◆ FRAGMENTO PARA LEER
# Cross Validation

1. Reservar 1/k de los datos como muestra reservada.
2. Entrenar el modelo con los datos restantes
3. Aplicar (puntuar) el modelo a la retención de 1/k y registrar las métricas de evaluación del modelo.
4. Restaurar el primer 1/k de los datos y reservar el siguiente 1/k (excluyendo los registros que se seleccionaron la primera vez)
5. Repetir los pasos 2 y 3
6. Repetir hasta que cada registro se haya utilizado en la parte reservada
7. Promediar o combinar las métricas de evaluación del modelo.

In [144]:
# Reto: Seleccionar las caracteristicas que creen que son más importantes y hacer el proceso de regresión lineal y obtener métricas e interpretar.

In [145]:
import pandas as pd
import statsmodels.api as sm
from sklearn.linear_model import LinearRegression

from dmba.featureSelection import stepwise_selection

from dmba.metric import AIC_score

In [146]:
csv = pd.read_csv("./Datasets/house_sales.csv",delimiter="\t")
csv.drop(["DocumentDate","ym","PropertyType","SalePrice"], axis=1, inplace=True)

◆ MATERIAL PROPORCIONADO
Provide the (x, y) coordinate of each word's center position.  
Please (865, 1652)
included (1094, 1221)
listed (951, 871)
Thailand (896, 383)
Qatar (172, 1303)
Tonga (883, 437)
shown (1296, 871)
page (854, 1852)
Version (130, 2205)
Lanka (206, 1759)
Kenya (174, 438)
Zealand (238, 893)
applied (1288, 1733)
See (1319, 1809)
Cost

◆ INSTRUCCIÓN DE TRABAJO 1
Vuelve a escribir del fragmento sobre validación cruzada todo lo que va desde "1. Reservar 1/k" hasta "registrar las métricas de evaluación del modelo.".
◆ INSTRUCCIÓN DE TRABAJO 2
Responde a partir del fragmento sobre validación cruzada:
(a) ¿Qué fracción de los datos se reserva como muestra en el primer paso?
(b) ¿Qué se hace con las métricas de evaluación del modelo en el último paso?
(c) ¿Qué archivo CSV se lee con pandas?

◆ RESPUESTA A LA TAREA 1
1. Reservar 1/k de los datos como muestra reservada.
2. Entrenar el modelo con los datos restantes
3. Aplicar (puntuar) el modelo a la retención de 1/k y registrar las métricas de evaluación del modelo.

◆ RESPUESTA A LA TAREA 2
(a) 1/k de los datos.
(b) Se promedian o se combinan.
(c) ./Datasets/house_sales.csv